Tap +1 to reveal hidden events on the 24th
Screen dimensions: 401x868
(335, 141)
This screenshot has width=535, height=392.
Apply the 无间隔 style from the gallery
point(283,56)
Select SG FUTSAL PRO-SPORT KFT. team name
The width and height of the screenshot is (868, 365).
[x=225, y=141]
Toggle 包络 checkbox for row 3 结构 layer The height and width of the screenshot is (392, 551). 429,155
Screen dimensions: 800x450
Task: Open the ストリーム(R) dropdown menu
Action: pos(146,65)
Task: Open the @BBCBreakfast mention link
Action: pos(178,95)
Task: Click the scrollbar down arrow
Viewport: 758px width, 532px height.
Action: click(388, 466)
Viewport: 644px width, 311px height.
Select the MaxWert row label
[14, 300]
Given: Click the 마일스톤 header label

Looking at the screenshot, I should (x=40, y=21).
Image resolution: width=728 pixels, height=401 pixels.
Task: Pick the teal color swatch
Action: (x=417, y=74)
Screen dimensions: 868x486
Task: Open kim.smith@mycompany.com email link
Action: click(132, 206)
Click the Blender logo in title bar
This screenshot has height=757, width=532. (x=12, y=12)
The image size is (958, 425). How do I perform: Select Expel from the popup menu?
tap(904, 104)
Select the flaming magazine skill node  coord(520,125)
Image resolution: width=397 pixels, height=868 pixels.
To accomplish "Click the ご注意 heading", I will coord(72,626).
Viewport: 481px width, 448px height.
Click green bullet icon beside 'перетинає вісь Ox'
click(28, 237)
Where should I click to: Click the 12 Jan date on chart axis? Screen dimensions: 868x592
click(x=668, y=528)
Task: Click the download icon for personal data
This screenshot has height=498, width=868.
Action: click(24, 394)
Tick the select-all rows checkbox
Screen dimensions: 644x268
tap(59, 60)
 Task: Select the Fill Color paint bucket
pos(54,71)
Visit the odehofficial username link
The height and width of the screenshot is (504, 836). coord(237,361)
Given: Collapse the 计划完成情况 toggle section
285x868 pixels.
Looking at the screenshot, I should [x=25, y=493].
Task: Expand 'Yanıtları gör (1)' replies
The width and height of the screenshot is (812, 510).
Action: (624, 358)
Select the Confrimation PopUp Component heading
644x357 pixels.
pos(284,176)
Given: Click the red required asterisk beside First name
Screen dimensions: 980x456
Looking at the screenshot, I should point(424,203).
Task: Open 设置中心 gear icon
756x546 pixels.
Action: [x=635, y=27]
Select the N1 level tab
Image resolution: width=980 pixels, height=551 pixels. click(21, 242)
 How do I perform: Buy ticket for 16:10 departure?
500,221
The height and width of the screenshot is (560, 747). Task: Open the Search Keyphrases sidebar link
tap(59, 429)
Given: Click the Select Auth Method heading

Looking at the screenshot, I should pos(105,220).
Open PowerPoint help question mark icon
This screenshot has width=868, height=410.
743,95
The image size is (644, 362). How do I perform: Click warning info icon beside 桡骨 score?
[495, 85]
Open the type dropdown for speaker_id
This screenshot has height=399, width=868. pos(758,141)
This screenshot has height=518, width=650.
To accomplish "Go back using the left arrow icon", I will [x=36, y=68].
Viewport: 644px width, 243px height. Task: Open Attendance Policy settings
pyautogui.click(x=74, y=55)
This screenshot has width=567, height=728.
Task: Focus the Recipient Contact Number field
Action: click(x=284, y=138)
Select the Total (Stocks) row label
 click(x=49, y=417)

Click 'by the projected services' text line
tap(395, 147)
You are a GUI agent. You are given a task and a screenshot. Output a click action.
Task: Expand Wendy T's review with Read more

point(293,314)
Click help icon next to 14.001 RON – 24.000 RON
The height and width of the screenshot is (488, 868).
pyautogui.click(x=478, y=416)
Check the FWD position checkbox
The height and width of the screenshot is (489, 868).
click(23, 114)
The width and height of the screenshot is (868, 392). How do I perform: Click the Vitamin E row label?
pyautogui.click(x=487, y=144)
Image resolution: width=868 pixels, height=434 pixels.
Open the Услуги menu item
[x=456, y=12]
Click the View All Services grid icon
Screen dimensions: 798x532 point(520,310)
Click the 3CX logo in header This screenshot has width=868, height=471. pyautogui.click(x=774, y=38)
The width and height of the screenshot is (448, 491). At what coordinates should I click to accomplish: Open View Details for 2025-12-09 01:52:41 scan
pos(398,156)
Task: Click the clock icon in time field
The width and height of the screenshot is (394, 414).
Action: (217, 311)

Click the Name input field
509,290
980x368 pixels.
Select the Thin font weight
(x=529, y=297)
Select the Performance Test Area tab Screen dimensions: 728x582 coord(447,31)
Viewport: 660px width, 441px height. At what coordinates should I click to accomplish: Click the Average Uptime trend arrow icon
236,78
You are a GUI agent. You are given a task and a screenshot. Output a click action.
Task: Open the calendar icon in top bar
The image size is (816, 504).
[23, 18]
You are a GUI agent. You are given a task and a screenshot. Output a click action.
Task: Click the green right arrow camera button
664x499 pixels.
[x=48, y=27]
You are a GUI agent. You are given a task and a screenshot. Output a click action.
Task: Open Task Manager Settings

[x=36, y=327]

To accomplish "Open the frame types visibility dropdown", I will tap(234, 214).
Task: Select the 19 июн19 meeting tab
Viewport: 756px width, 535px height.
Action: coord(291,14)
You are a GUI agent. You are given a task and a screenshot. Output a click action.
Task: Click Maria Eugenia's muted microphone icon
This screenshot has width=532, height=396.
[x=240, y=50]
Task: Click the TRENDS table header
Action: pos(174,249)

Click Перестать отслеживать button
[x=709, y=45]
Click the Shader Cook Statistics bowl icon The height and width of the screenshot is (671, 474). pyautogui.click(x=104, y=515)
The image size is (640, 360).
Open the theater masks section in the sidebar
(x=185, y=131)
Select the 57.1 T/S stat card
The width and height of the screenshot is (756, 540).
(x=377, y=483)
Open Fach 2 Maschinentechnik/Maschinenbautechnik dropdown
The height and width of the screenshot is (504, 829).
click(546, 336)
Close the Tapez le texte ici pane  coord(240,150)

※

▶ **WORK TO COMPLETE**
Where the word "will" appears in a line of the listing, that line is counted once; give the total alone.

▶ **ANSWER BOX**
3